Dippel - The Medium is the Messenger

Research Project

The Medium ist the Messenger

Anne Dippel in Collaboration with Martin Warnke

The medium is the messenger brings together media theoretical argumentations with approaches of anthropology and science and technology studies. Based on ethnographic field work amongst a research group at the Jülich Supercomputing Center, it investigates the propinquity of computer simulations to the construction of theories. The first part of this essay introduces into the framework of our media anthropological research on event-based computer simulation of that famous quantum-mechanical, double-split experiment which was always at the center of epistemological considerations. Its description in this case takes a turn that has much to do with computers and particularly messengers and whereby we can observe that media are anything but neutral entities. Taking the example of an event-based simulation of quantum mechanics, our qualitative field work investigates how the simulation of a physical experiment in silico allows a parallel description, that challenges established theoretical explanations of the wave-particle dualism. Thus, we situate the ethnographic case study within the broader field of physics, exploring the scope of Ludwik Fleck’s concept of thought style once more to understand the contemporary field of physics with its diverse approaches to investigate and understand nature.

The ethnography enters into the observed research field via a thick description. We expound here the fundamental convulsion of physical “cosmology” which was first made manifest and present through the empirical findings of early nuclear physics and then was cast in the theoretical form of quantum mechanics. By cosmology we don’t mean that eponymous branch of physics concerned with origin, development and the end of the universe; we mean the anthropologically construed notions of individuals, communities and societies that strive to apprehend the fundamental constitution of the world in a symbolic and hierarchical fashion. In relation to this we explicate the special uses to which computer simulation are put in our research field and the conception of the medial qualities of the computer which prevails there.

Traditionally the laws of nature are expressed by differential equations describing temporal changes of physical quantities. But in Quantum Physics we have the puzzling co-existence of discontinuities like the quantum leap and of continuous phenomena like interference patterns. Theory deals with this by again using  differential equations, yielding a continuous wave function and then interpreting it as the probability for discreet events like the click of a detector. The annoying consequence of this approach is that the event of the measurement does not appear in theory but only the unobservable smooth behaviour in between. This yields severe epistemic problems, like wave particle dualism or cats being  dead and alive simultaneously.

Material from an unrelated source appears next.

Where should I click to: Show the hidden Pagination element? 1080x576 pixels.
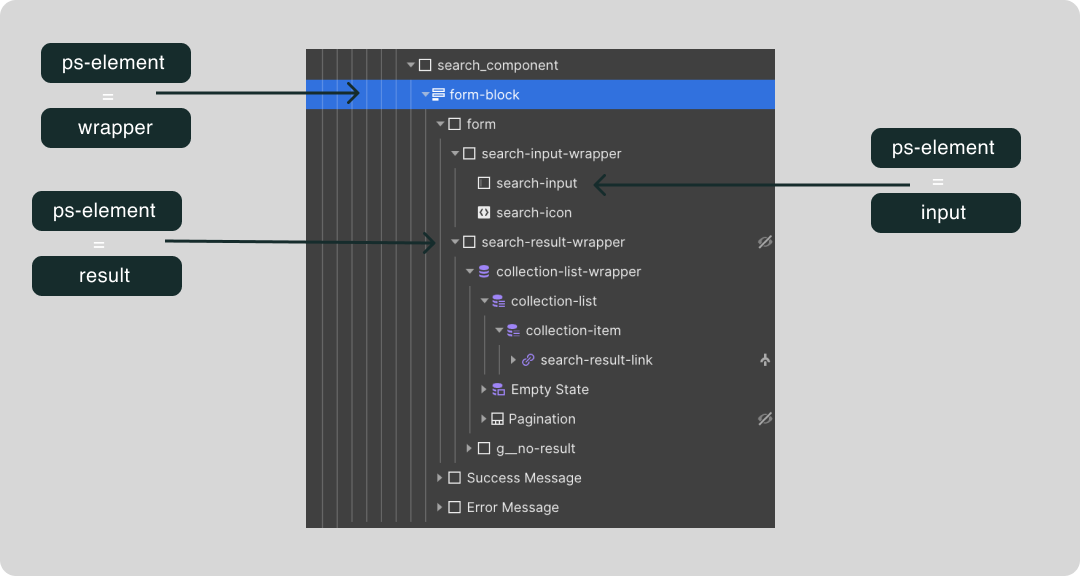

Our research shows how a new methodology appears that puts physics upside down: simulating single events in a computer does not suffer from those epistemic problems but gives a realistic description with an even higher accuracy. It removes the problematic division of the world into a classical and a quantum version along with many other aporetic consequences of "old" quantum theory. But: it infringes traditional theoretical foundations like the so called First Principles as the Schrödinger Equation from which all phenomena could be derived. This differential equation is replaced by rules implemented as simulation software. A universal consistent hierarchical system of idealisations is replaced by a data driven algorithmic procedure.

Computer simulations appear in the end as new types of theory, adding to the existing  approaches. We reflect this phenomenon as crisis and enrichment of current physics culture in special and current epistemologies in general, producing an excess of rationality and explanatory powers on the one hand, on the other hand unveiling how fashion and fringe are made on the basis of technological factualities.

In the end we ask, whether and how we can reassure ourselves about truthfulness without the measurement as confirmation of universal First Principles? Is a certain kind of “Turing Test” the solution? If humans are unable to distinguish computer output from laboratory data, does the trust into the truth telling capacities of simulations grow? Or do they appear as dangerous (un)black-boxes, willing tools of their commanders?